● **Provided records**
^^^^^^^^

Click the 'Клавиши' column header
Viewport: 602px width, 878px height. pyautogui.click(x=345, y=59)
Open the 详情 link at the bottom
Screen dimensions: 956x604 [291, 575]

^^^^^^^^

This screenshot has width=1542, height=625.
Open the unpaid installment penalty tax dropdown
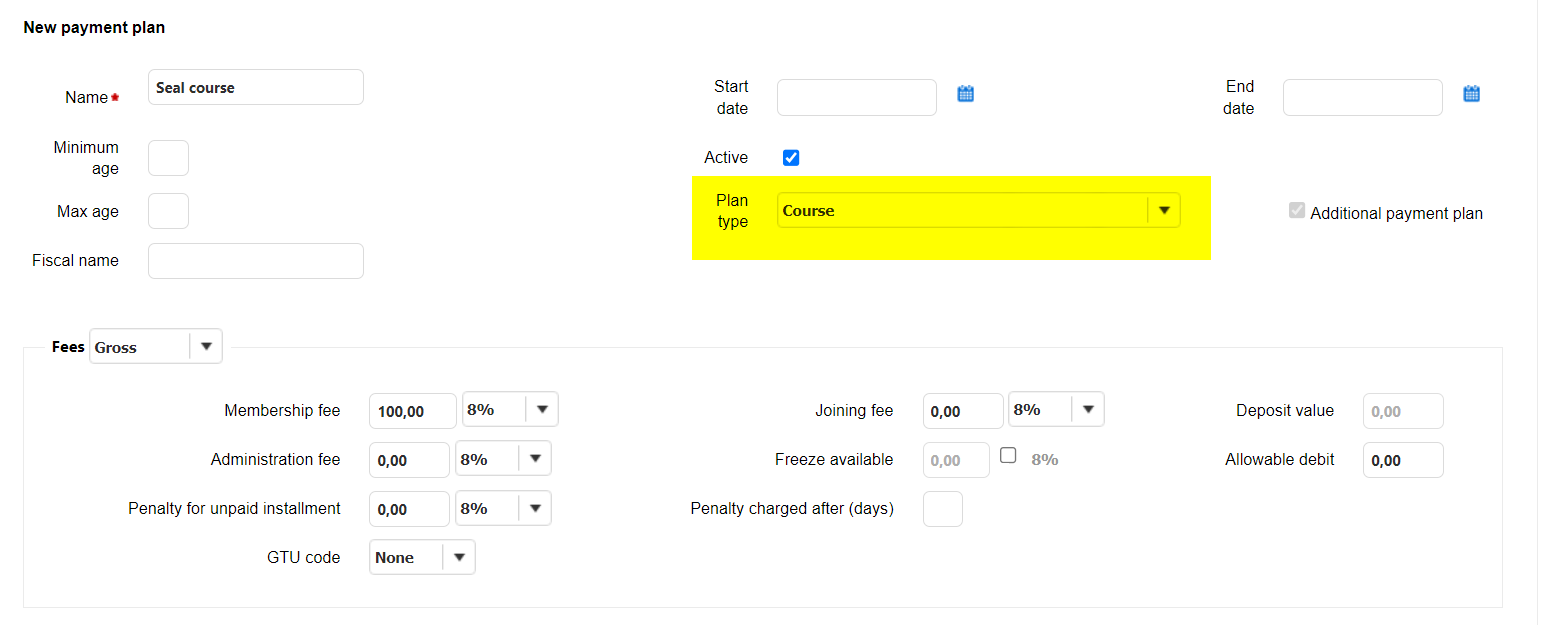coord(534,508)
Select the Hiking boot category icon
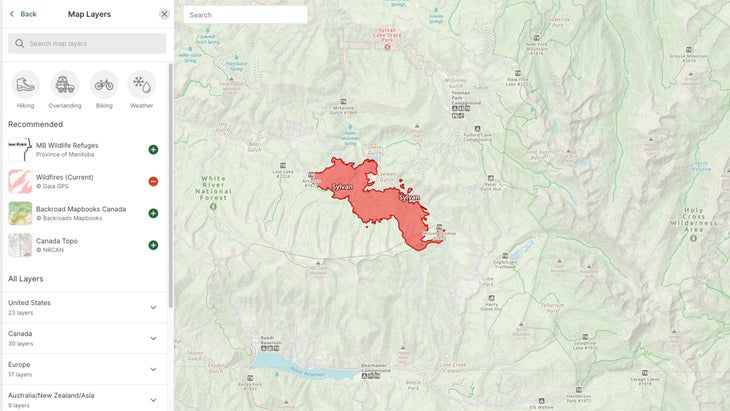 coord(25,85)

^^^^^^^^

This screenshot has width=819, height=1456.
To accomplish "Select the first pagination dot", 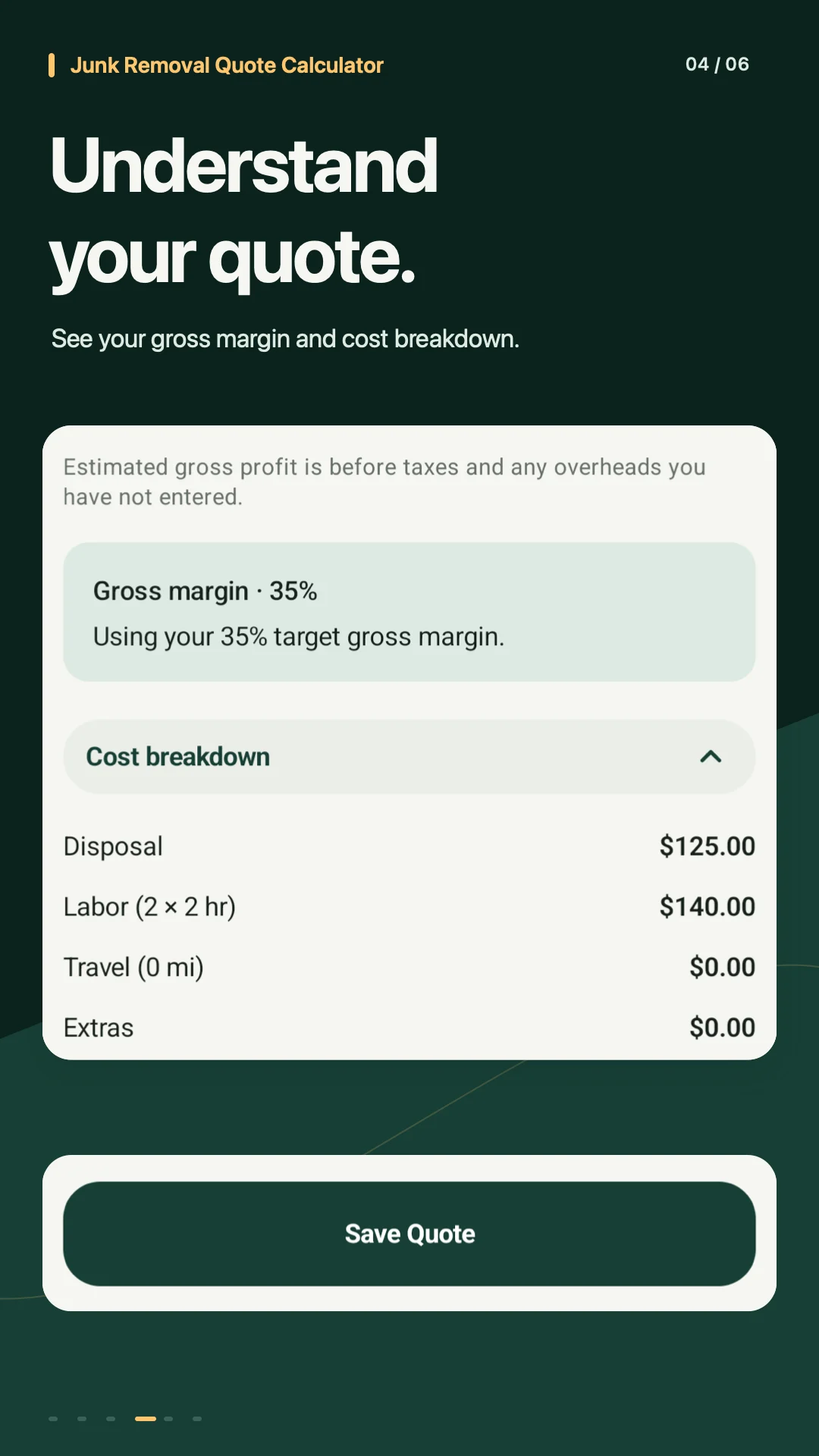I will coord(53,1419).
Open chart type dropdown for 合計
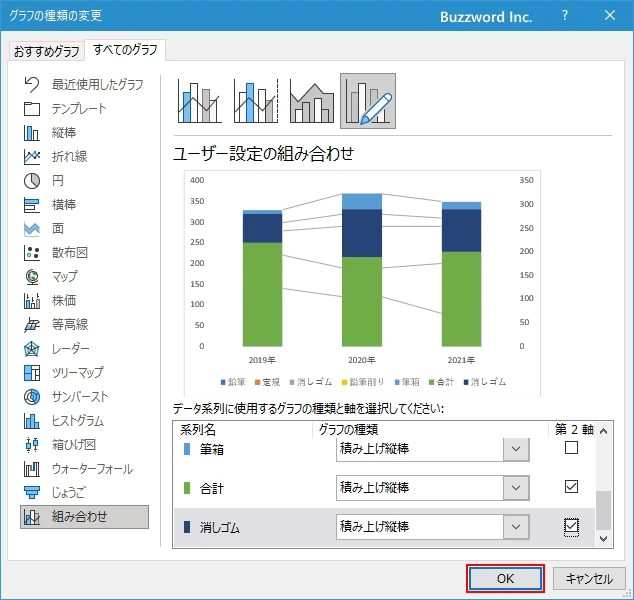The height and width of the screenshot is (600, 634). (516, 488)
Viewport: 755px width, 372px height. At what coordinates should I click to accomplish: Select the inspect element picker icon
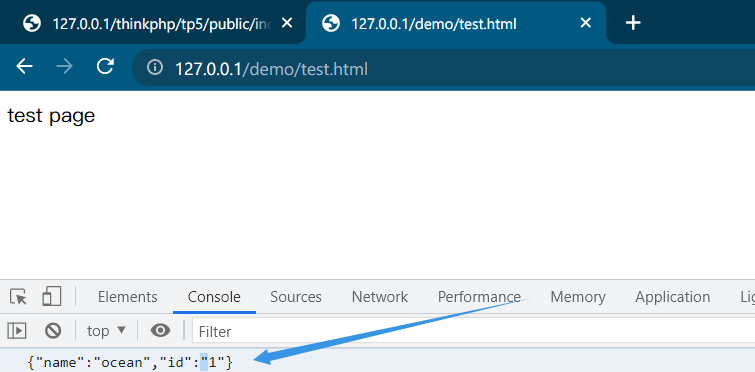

^^^^^^^^

● **Task requirements**
Find the lines that mention "This" in the entries and show them.

● **Your solution**
This screenshot has width=1542, height=625.
This screenshot has width=819, height=1456.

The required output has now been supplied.